Your Declassified Scary Movie Night Survival Guide

The lights are switched off.  You are sitting on your couch with your friends staring at your TV. You squint your eyes knowing an unbelievably horrid creature will meet you face to face, look you in the eyes, and stare into the depths of your soul.  

After minutes of suspension and unbearable anticipation you bravely open your eyes. 

BAD DECISION!  BAD DECISION! You scream.  Your friends laugh at you.  

Scary movie night is “so much fun.” 

It’s Halloween season, which means scary movies are unavoidable. There are already new horror movies out this year ranging from a demonic nun to the second return of serial killer Michael Meyers.  

That sounds scary enough, right?

To help prepare yourself for scary movie nights in your near future, here is a declassified survival guide.

The first tip to survival is to have a blanket.  You need something to cover your face every other minute when a scary scene pops up and something to make you feel protected from the monsters that will most definitely grab you through the screen.

A blanket works perfectly.

The second tip is to not hold liquids. Enjoying a Coke during a normal movie is refreshing, but trying to drink during a scary movie can be tragic. One glance at the TV can result in you throwing your drink all over yourself and your friends.

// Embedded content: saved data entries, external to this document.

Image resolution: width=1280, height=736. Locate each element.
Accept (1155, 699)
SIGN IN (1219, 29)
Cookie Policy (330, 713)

Third, bring a friend that is as easily scared as you or worse. Then you wouldn’t be the only one screaming, looking away, or potentially crying. While people will be laughing at you, you can also have someone to laugh with or at too.   

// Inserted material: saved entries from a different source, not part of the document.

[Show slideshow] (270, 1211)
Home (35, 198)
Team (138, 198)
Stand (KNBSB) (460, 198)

The last survival tip is for emergency situations. The tip is to sit on the outside of the group. When the movie gets insanely horrifying, you can quickly walk to another room and watch innocent, non-horrifying cartoons.  

If you still don’t think you’ll be able to handle a scary movie night after this survival guide, don’t feel guilty. You’re not alone.  

Phobophobia, the fear of fear, is alive and well. Local support groups can be found in any G-rated movie theater.  

I hope this survival guide serves you well.